▶ Tugas Singkat 1
Menurut teks sumber, ke kota mana KH Wahid Hasyim sedang menuju di dalam mobil?
▶ Tugas Singkat 2
Berdasarkan teks sumber, jelaskan mengapa orang-orang yang wajahnya terpampang di baliho sampai dilanda stres.

▶ Teks Sumber
_ _ _

Oleh: Rizki Lesus
Peneliti pada Jejak Islam untuk Bangsa (JIB)
Di antara lorong-lorong kota. Di pijakan lantai-lantai gedung menantang langit bermandikan cahaya bulan dan gemerelap jantung Ibu Kota. Di antara deru kendaraan yang terus melaju, di atas kereta memeluk tas gendong, di dalam berdiri bus berdesakan, di atas motor menyalip arus gesit, di dalam angkot menahan kantuk, atau menahan kopling di dalam mobil pribadi. Semua terasa nyaman, berjumpa dengan keluarga di malam larut, hingga menghabiskan uang di akhir pekan.
Begitu nikmatnya, hidup berpeluh keringat di dalam ruangan ber-AC, pulang berjumpa anak dan istri, menikmati tayangan saluran yang begitu beragam, tertawa terbahak hingga pulas tertidur. Jarang ada lagi tangis, atau sejumput syukur yang mengalir, hanya tinggal kenangan waktu kecil pernah mengheningkan cipta dan sayup mendengar sepenggal kisah bambu runcing yang entah masih diingatnya atau tidak.
Bambu runcing? Kini ia kian menumpul. Diikat tali disudutnya, empat bilah bambu membentuk kotak. Diikatnya baliho besar, wajah-wajah dengan peci, berwarna warni dengan janji-janji semanis madu. Lima tahunan sekali, katanya, wajahnya terpampang bangga, akan amal nyatanya. Dihabiskannya modal dari kocehnya atau koceh pendukungnya, hingga stres menjumput, ketika tau dirinya tak masuk pilihan rakyat.
Ratusan juta, milyaran, triliunan dikeluarkan. Gagallah dirinya, dibopong lagi TV dan tikar yang diberikan di pos ronda kampung sebelah dengan sumpah serapah. Sebagian diboyong ke Rumah Sakit Jiwa. Kisah bambu yang tak lagi runcing yang memilukan, yang kini hanya membisu memajangkan wajah para pembangga amal. Dulu sekali, bambu itu berkisah yang kisahnya termakan oleh zaman, berkisah tentang masa kini, tempat kita berpijak.
“..Bambu ini..” kata KH Wahid Hasyim memecah keheningan. Putera pendiri NU KH Hasyim Asy’ari itu mulai berkisah sambil menghela nafas. Kala itu ia berada di dalam mobil menuju kota Parakan di tengah Pulau Jawa, tempat di mana lautan manusia berduyun-duyun berdatangan memanggul sebilah bambu runcing ujungnya sepanjang dua meter dari Parakan sepenggal Juni ‘46.

_ _ _

▶ Data yang Diberikan
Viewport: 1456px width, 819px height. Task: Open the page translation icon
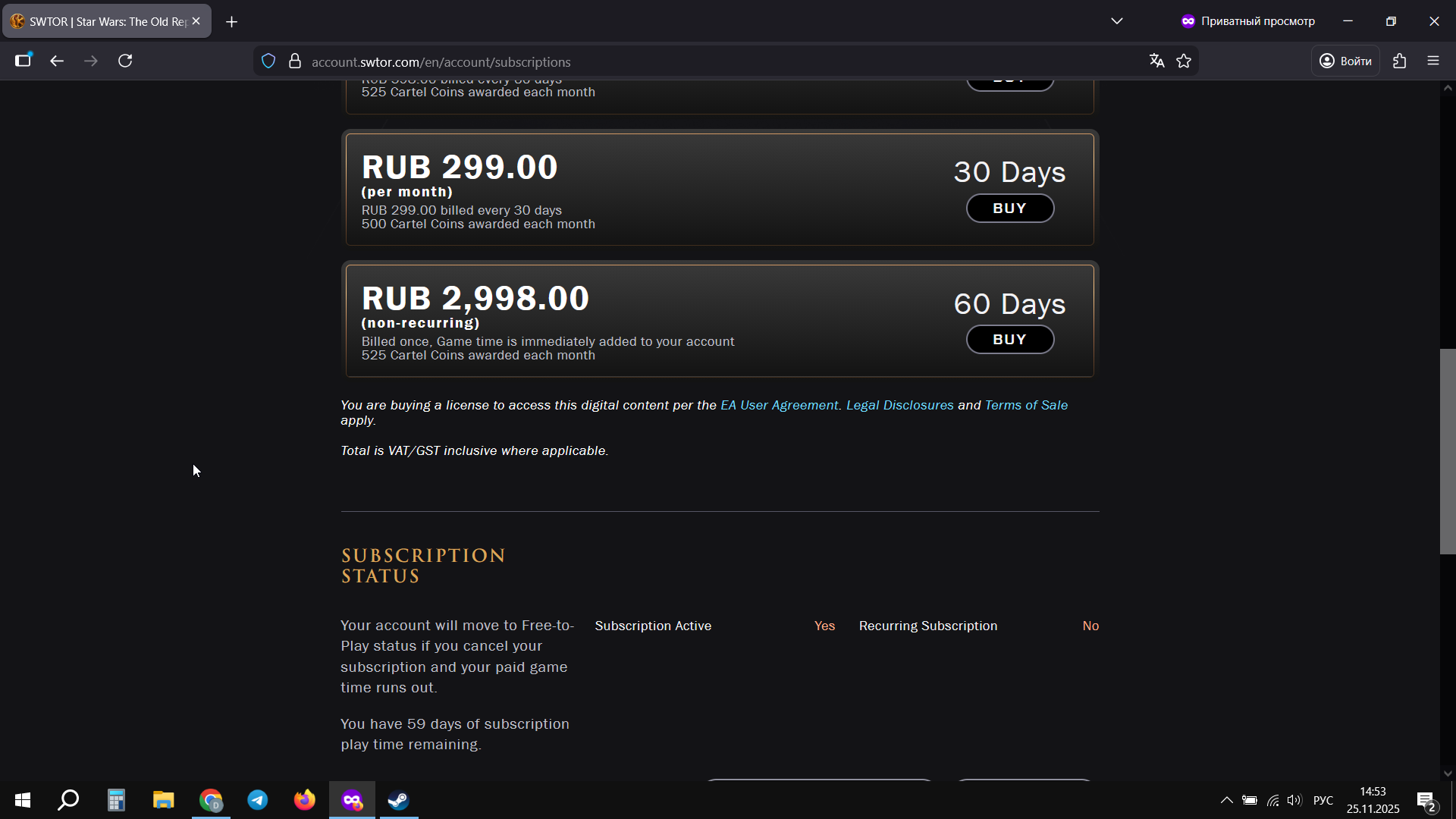(1156, 61)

_ _ _

▶ Jawaban Tugas 1
Ke kota Parakan, di tengah Pulau Jawa.

▶ Jawaban Tugas 2
Mereka sudah menghabiskan modal dari uang sendiri atau uang pendukungnya, hingga ratusan juta, miliaran, bahkan triliunan. Stres itu datang ketika mereka tahu bahwa dirinya tidak terpilih oleh rakyat.